*INPUT MATERIAL:*

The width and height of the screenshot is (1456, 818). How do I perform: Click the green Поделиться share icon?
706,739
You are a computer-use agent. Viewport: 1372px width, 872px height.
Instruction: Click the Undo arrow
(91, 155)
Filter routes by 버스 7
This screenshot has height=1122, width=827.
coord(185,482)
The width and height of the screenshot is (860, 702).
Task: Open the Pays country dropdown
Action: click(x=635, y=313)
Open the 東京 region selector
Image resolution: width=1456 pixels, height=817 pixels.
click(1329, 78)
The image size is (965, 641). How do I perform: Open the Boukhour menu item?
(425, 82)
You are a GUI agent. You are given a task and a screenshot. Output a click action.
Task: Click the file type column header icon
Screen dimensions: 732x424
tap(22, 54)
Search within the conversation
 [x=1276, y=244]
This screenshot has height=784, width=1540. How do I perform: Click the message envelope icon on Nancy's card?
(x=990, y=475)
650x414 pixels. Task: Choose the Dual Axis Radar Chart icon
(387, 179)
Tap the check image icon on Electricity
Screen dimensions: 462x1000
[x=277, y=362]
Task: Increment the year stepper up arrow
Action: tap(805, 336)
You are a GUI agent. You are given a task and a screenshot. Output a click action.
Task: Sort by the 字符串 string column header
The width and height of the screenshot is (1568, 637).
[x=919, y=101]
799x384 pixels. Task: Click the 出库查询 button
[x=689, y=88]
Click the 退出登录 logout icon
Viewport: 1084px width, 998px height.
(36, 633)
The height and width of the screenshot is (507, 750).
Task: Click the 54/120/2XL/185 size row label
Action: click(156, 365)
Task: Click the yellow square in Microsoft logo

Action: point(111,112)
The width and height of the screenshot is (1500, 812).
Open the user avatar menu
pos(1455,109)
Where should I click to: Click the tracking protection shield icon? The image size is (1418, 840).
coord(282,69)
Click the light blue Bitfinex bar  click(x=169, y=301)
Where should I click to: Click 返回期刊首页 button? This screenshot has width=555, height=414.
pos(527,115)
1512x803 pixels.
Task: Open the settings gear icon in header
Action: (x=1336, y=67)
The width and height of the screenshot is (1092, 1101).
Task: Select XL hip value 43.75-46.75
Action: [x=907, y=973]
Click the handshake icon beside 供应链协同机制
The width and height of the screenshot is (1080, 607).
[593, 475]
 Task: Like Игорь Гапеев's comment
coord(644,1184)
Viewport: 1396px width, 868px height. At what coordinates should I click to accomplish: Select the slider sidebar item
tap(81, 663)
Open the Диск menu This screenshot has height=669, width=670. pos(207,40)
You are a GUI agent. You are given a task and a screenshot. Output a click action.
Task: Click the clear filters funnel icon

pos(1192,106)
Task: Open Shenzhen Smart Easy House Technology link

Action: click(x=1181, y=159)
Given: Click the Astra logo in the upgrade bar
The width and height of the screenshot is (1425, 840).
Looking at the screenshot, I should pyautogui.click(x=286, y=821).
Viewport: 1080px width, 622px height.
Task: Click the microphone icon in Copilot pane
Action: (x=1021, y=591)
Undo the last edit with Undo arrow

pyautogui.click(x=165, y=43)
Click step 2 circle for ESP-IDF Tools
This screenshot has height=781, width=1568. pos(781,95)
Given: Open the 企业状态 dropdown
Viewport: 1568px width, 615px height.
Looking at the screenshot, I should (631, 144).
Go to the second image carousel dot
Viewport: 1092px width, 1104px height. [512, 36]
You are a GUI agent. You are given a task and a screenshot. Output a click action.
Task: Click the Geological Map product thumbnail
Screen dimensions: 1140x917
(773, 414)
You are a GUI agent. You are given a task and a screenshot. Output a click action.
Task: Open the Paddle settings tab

*EXERCISE REQUIREMENTS:* Copy out the rows above word for word, covering the stretch from the start of the rows through the line that contains "[x=689, y=88]".

*SOLUTION TO THIS EXERCISE:*
The width and height of the screenshot is (1456, 818). How do I perform: Click the green Поделиться share icon?
706,739
You are a computer-use agent. Viewport: 1372px width, 872px height.
Instruction: Click the Undo arrow
(91, 155)
Filter routes by 버스 7
This screenshot has height=1122, width=827.
coord(185,482)
The width and height of the screenshot is (860, 702).
Task: Open the Pays country dropdown
Action: click(x=635, y=313)
Open the 東京 region selector
Image resolution: width=1456 pixels, height=817 pixels.
click(1329, 78)
The image size is (965, 641). How do I perform: Open the Boukhour menu item?
(425, 82)
You are a GUI agent. You are given a task and a screenshot. Output a click action.
Task: Click the file type column header icon
Screen dimensions: 732x424
tap(22, 54)
Search within the conversation
 [x=1276, y=244]
This screenshot has height=784, width=1540. How do I perform: Click the message envelope icon on Nancy's card?
(x=990, y=475)
650x414 pixels. Task: Choose the Dual Axis Radar Chart icon
(387, 179)
Tap the check image icon on Electricity
Screen dimensions: 462x1000
[x=277, y=362]
Task: Increment the year stepper up arrow
Action: tap(805, 336)
You are a GUI agent. You are given a task and a screenshot. Output a click action.
Task: Sort by the 字符串 string column header
The width and height of the screenshot is (1568, 637).
[x=919, y=101]
799x384 pixels. Task: Click the 出库查询 button
[x=689, y=88]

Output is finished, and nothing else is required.